Ely

Posted on Nov 9 • Originally published at edeckers.Medium

Building Flipr: a URL shortener, one commit at a time

#typescript #kubernetes #architecture #tutorial

Part 1: the simplest thing that could possibly work

Welcome to the first post in a series that dives into the world of distributed systems building on Kubernetes, using as a subject the "Todo application" of systems design: a URL shortener we'll call Flipr 🐬.

The goal is to build an actual, functioning, deployable system, designed to scale from a single instance to a distributed cluster on Kubernetes.

Photo of a happy dolphin in the water, who I like to think is named Flipr — *Photo by Louan García on Unsplash*

What this series is and what it is not

This series focuses on building a distributed, scalable URL shortener and the architectural decisions behind it. To keep that focus sharp, I'm intentionally omitting several things that would be critical in a production system, such as:

No unit tests: focus is on architectural evolution, not a production-ready codebase
Minimal input validation: basic checks only, not production-grade security hardening
No abuse prevention: there will be rate limiting, but anti-spam measures won't be covered
No user accounts: this is a simple shortener demonstrating distributed systems concepts

So, if you're looking for a complete, production-ready URL shortener, check GitHub and take your pick. But if you want to understand how distributed systems are built and how to benchmark architectural improvements, you're in the right place!

Requirements & scale targets

Before we write any code, let's define what we're building toward. I'm intentionally keeping the performance targets vague, because actual throughput and latency will depend entirely on the hardware you deploy to.
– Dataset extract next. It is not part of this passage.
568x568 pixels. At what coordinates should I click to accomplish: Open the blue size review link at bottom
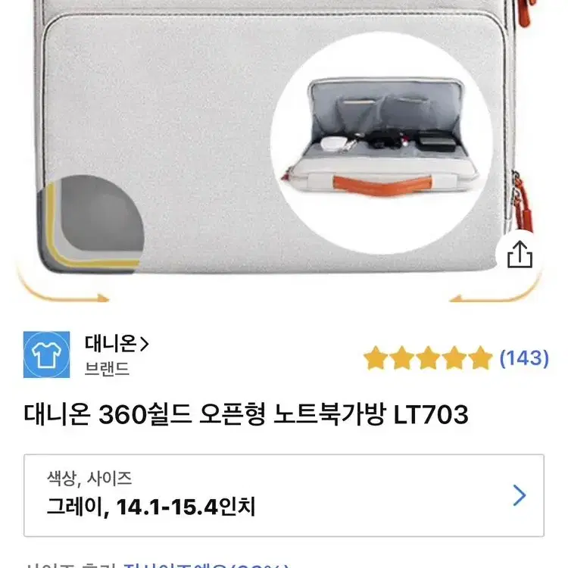tap(207, 565)
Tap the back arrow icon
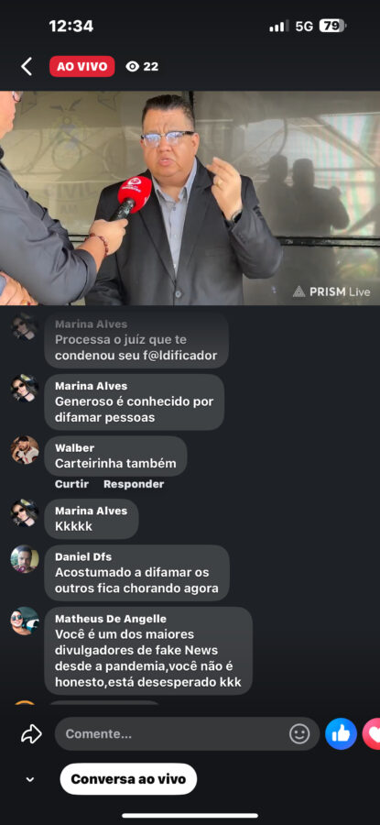 27,67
And while we don't define hard performance targets upfront, we'll be benchmarking each iteration and comparing results throughout this series. This way, we can demonstrate that our architectural evolution actually improves performance and scalability, not just adds complexity.

Functional Requirements:

Short Code Specifications:
- Length: 6-7 characters
- Character set: a-z, A-Z, 0-9 (62 characters)
- Namespace: 62^7 = ~3.5 trillion possible codes
URL Constraints:
- Max original URL length: 2,048 characters (browser-safe)
- Short code lifetime: Indefinite (no expiration)

Design Goals:

Horizontal Scalability: add more instances to handle increased load, rather than relying on bigger servers
Read-Heavy workload: expect redirects to vastly outnumber shortening requests (typical 10:1 ratio or higher)
Storage growth: design for millions of short codes with room to grow
Low latency: keep both shortening and redirects fast (sub-100ms when possible)

So where do we start?

The best place to start is with the simplest possible implementation of the core functionality: shortening URLs and redirecting to them. From here, we can iteratively add features, optimizations, and infrastructure components, each time motivated by a real need that arises from the limitations of the previous version.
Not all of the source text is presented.